Lo que ocurrió en el Monumental es un golpe a la candidatura del 2030
El argentino es un fútbol viciado por las barras, los intereses políticos y las decisiones erróneas.
El fútbol argentino está enfermo de gravedad. Y no encuentra el médico que pueda salvarlo. Suspender la final del torneo más importante del continente solo puede ocurrir en la Argentina. Por incapacidad, por ineptitud, por ineficiencia, por complicidades.

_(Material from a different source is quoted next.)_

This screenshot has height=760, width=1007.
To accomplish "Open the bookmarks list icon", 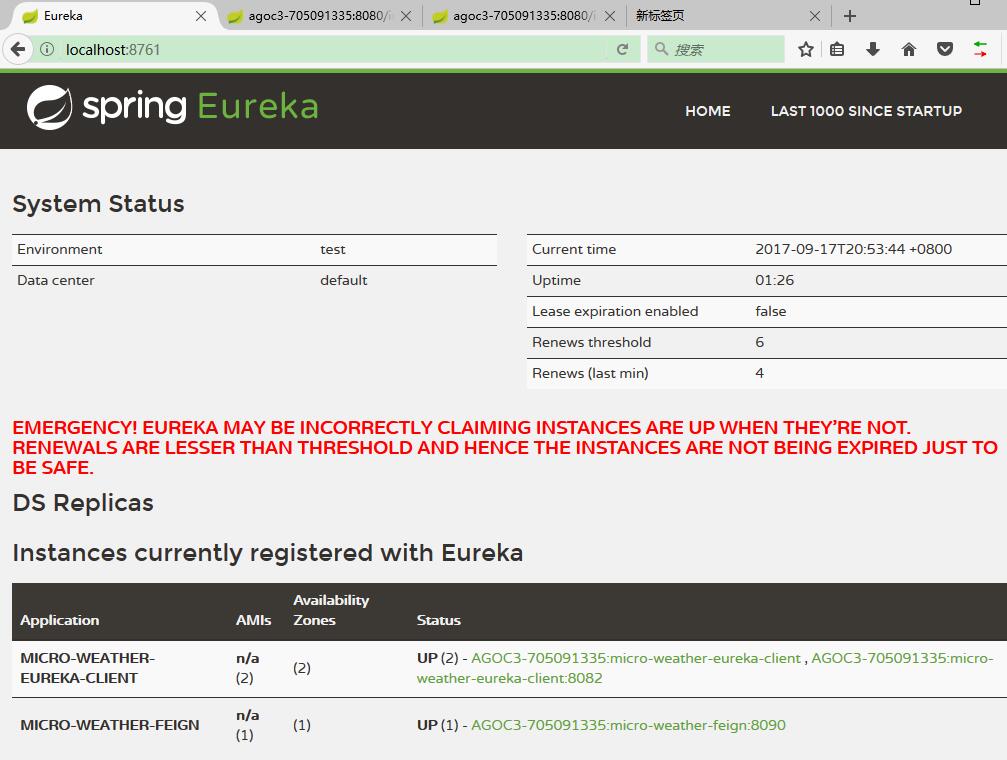I will (x=838, y=49).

No es un mal reciente. Hay antecedentes a raudales en los últimos tiempos, con los colores de camisetas que quieran ponerle. El mensaje que deja esta “final del mundo” como la definió el presidente de la pelota, Gianni Infantino, presente y actor principal en la “resolución del conflicto”, es que los violentos son los dueños del fútbol argentino. Y que no están solos. Cuentan con la ayuda y connivencia de policías, políticos y dirigentes. Y asi será muy dificil combatirlos, si to- dos juntos son los se sientan a la misma mesa en busca de negocios (unos) y miserias (otros).
El desenlace, inesperado, de esta pomposamente llamada Superfinal deja un solo adjetivo calficativo: vergüenza. La que no tienen algunos actores. La que se vivió en las afueras y en las entrañas del Monumental. Las caras de asombro de los periodistas europeos, incrédulos de esta realidad argentina, fueron la postal de la impotencia para tratar de explicarles lo que no tiene explicación.
Lo único decente que deja esta Superfinal es la actitud del técnico de River, quien vivió en carne propia hace tres años en la Bombonera, cómo es estar del lado del mostrador de los que sufren la violencia en el fútbol criollo. Después, ocurrió más de lo mismo. Una Copa no vale una vida. Ni tampoco el daño que pueda hacérsele a esa vida. El negocio nunca puede estar por encima del raciocinio de aquellos que pretenden un fútbol limpio, sin contaminaciones, donde gane el mejor. Sin aprietes, sin ataques, sin barras asesinos y sin policías y/o políticos cómplices. En Núñez, en Floresta o donde fuere...
Lo otro que queda en evidencia es que el poder político no puede garantizar la vida de nadie. Ni de sus ciudadanos. Ni de los jugadores de fútbol. Ni de los que visitan la Argentina. Y hay una cumbre mundial en pocos días, la del G20, donde anuncian operativos de “seguridad” monstruosos para custodiar a los líderes políticos que vendrán al país. Pobre país...
No puede soslayarse que el propio presidente de la Nación, Mauricio Macri, quería que este partido se jugase con hinchas visitantes. Ni imagi- nar lo que hubiese ocurrido si esa “idea brillante” se ponía en marcha.
También los dirigentes del fútbol nacional quedaron expuestos, sean de River o de Boca. Quieren organizar un Mundial en 2030 (con Uruguay y Paraguay) y no pueden organizar ni un campeonato de bolitas.
Ahora vendrán investigaciones a fondo, teorías conspirativas, venganzas anónimas. Toda sanata. La única verdad es la realidad: no pudieron garantizar la seguridad del plantel de Boca, como hace tres años no se garantizó la del plantel de River. Por eso, acá nadie puede tirar la primera piedra. Están todos manchados porque nadie hace nada para combatir el verdadero “cáncer” que son las barras. Ni los políticos, ni los policías, ni los dirigentes. Y así esta es la historia de nunca acabar.
Lo que ocurrió en el Monumental es un capítulo más de una historia conocida. Que se agrega a lo que pasó en la cancha de All Boys la semana pasada. O lo que pasará mañana en cualquier cancha de la Argentina. Se repite: la violencia no tiene colores. Solo negocios, miserias y complicidades. ■
El episodio del gas pimienta fue un alerta grave. Nada mejoró en el fútbol local.